Tired of watering your lawn? If you want lush grass and vibrant vegetation, but it’s taking too much time to get out the old watering can every day, an effective sprinkler or irrigation system might be your golden solution. Whether you do the job yourself, or access the help of a professional plumber and landscaper, your result will be a thriving garden that doesn’t cut into your busy schedule.
Designing and installing your own sprinkler system requires a good deal of research, but it’s worth it when you find that watering your lawn is as simple as hitting a switch. Once your sprinkler components are fully set up, you can program them to water your yard whenever is most suitable for you (and your plants). Here’s how you can get started making your life easier, and your garden happier, with a sprinkler system.
Step 1: Examine Your Property
The first step in making any huge landscaping decision — whether it's re-creating your garden or designing a sprinkler system — is to examine your property, and consider your personal requirements and limitations. Evaluating your yard will give you insight into whether your lawn would benefit from the addition of a sprinkler system; some shrubs, grasses, and soils absorb water more readily than others. Analyzing your yard at the start will prevent you from making costly mistakes during the planning process.
Once you've determined that a sprinkler system is right for you, measure down your garden — or create a diagram of the space using online applications. Make sure to note your measurements on grid paper, then contact your utility companies to ask for the locations of cables buried in your yard. This allows you to design a sprinkler path that doesn't damage any existing underground systems.
Step 2: Map Your System Using Quadrants
Every part of your garden is different, and some aspects will require significantly more water than others. Vegetable gardens and lawns need frequent, short intervals of irrigation; while trees and shrubs generally thrive better with infrequent, deep soakings. Examine each part of your landscape, and grouping sectors together according to their hydration needs. This will help you choose the best sprinkler heads for any given zone. For instance, gear-driven heads may be best for larger grassy areas, while shrub heads may be ideal for flowers and shrubs.
Once you've decided how many, and which types of sprinkler you need for each area, draw a schematic over a map of your property, alongside the route you've already laid out for installing underground piping and valves.
Step 3: Determine Water Pressure
The most complex part of designing a sprinkler system is determining how sprinklers should be situated throughout the yard. The key is to figure out your water pressure. You can access that information either by speaking to your utility provider, or using a pressure gauge. Screw the gauge into any available hose faucet and turn it on full, and you'll receive a reading in pounds per square inch (or psi).

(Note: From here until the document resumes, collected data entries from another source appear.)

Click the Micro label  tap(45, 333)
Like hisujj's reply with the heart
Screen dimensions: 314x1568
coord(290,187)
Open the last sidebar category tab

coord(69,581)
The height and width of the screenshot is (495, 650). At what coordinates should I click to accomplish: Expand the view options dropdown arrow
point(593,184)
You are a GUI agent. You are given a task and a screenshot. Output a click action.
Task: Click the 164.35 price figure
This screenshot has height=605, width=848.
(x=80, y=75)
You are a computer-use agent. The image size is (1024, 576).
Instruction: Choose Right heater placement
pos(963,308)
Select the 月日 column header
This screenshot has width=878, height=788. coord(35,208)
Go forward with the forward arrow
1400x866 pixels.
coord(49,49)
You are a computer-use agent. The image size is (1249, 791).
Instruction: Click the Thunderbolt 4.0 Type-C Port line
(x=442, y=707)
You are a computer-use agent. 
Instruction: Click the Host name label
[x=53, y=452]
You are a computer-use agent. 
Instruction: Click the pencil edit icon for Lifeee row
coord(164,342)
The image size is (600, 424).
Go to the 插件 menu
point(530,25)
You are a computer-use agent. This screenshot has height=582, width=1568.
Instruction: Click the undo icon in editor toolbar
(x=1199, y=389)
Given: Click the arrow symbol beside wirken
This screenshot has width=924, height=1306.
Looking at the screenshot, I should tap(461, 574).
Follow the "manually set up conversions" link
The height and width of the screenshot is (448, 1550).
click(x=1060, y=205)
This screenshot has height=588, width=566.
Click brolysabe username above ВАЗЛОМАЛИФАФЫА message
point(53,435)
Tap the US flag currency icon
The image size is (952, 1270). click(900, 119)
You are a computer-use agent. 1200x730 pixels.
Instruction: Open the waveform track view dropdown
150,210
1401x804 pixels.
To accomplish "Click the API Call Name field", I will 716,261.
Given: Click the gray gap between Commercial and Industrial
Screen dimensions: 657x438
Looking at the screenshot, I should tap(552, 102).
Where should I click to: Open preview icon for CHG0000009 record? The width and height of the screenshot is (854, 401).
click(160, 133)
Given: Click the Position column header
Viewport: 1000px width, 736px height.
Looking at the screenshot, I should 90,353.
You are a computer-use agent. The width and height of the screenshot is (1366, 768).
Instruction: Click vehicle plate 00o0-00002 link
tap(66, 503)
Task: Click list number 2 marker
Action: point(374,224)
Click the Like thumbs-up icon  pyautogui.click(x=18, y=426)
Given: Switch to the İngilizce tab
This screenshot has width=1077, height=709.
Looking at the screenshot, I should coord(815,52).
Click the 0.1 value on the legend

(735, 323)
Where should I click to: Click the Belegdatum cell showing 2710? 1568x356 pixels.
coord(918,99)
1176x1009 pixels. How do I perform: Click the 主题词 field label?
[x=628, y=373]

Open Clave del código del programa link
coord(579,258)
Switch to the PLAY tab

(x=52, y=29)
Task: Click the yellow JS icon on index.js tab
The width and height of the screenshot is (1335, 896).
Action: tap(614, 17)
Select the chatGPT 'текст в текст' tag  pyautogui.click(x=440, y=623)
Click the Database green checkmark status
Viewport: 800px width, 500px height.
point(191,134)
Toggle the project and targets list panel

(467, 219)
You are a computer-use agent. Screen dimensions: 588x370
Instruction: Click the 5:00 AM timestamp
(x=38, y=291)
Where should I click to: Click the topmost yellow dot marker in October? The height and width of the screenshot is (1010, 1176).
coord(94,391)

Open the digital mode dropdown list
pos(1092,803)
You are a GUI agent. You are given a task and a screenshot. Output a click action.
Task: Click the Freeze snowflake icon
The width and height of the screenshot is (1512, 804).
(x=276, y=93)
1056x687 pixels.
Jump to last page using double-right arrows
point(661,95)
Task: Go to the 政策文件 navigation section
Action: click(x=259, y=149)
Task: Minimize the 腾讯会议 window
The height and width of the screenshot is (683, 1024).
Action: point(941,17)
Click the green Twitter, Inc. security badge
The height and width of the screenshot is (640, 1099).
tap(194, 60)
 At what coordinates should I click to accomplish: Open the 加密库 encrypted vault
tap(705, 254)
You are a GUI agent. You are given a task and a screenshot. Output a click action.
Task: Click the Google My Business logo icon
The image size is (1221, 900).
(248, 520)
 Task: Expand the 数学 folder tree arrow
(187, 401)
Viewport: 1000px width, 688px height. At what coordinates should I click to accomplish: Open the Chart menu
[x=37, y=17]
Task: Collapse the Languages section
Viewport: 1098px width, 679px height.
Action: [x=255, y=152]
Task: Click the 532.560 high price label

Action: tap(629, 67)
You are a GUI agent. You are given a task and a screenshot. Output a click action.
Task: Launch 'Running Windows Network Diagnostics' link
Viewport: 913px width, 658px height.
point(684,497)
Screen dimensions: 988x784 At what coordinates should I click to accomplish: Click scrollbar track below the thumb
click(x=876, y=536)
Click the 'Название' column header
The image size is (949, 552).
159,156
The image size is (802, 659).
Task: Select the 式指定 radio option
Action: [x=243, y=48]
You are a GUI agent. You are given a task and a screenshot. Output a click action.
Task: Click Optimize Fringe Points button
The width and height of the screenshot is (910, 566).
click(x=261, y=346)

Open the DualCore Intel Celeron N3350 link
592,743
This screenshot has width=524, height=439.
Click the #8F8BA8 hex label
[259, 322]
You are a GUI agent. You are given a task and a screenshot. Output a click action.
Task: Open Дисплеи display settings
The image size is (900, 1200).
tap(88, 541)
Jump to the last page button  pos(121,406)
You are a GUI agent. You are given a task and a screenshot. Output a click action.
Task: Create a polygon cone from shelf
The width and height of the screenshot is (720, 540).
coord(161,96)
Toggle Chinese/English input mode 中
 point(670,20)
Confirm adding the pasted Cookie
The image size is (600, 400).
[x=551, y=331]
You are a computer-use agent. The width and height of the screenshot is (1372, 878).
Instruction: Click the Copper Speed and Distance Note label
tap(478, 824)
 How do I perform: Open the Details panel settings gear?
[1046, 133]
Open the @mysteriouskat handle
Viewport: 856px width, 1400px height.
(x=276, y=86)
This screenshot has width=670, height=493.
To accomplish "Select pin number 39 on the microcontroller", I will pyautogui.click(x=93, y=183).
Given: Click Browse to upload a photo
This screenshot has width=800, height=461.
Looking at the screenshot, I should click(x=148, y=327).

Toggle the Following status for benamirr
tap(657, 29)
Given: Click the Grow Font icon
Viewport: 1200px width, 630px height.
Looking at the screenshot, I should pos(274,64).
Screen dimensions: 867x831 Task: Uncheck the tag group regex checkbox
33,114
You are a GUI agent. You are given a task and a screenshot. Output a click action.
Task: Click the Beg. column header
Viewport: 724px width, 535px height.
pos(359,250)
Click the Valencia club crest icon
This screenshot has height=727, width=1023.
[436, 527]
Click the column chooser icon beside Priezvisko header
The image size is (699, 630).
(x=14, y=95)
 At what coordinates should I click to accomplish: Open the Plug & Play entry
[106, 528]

Though water pressure requirements change according to your sprinkler choice, most homes need a water pressure reading of around 40 to 50 psi to be effective. While you're measuring water pressure, it's also a good idea to check how much water routinely flows through your pipes (in gallons per minute). You should be able to ask a plumbing expert for additional help, or measure yourself using a single-gallon container placed under a spigot.
Step 4: Address the Red Tape
Before you start digging trenches or contacting professionals, make sure you're not coming into conflict with any rules or regulations surrounding your property. You should do some research to ensure that:
- You don’t need any building permits for your property
- You aren't breaking any local municipal watering ordinances
- You know whether or not you're required to use a licensed professional for installation
- Your system allows for proper backflow prevention according to your local codes
At the same time, double check that you have measured and marked everything properly. The last thing you want is to start digging, and cut straight through a crucial pipe. To properly install sprinklers, you'll need precise measurements between all manifolds, valves, and hookups — as well as an in-depth understanding of which materials are needed, if you decide to do the installation yourself.
Speak to a Professional
Though there are plenty of guides and online tutorials to help you manage a DIY sprinkler system installation, it's often easier and less risky to access the help of a professional — particularly if you don't already have a valve that links to the main water line in the house.
It’s often easiest to do a lot of the measuring yourself, and draw up a plan, then contact a professional to determine the best way to put that plan into action. An expert in plumbing and landscaping will know exactly which (if any) permits you need, can accurately assess the correct water pressure (psi) for you, and will be skilled in how to avoid damaging any pipes or plumbing existing underground.
A professional should be able to help you get the most out of your garden, while still following the design parameters you laid out during the planning stage.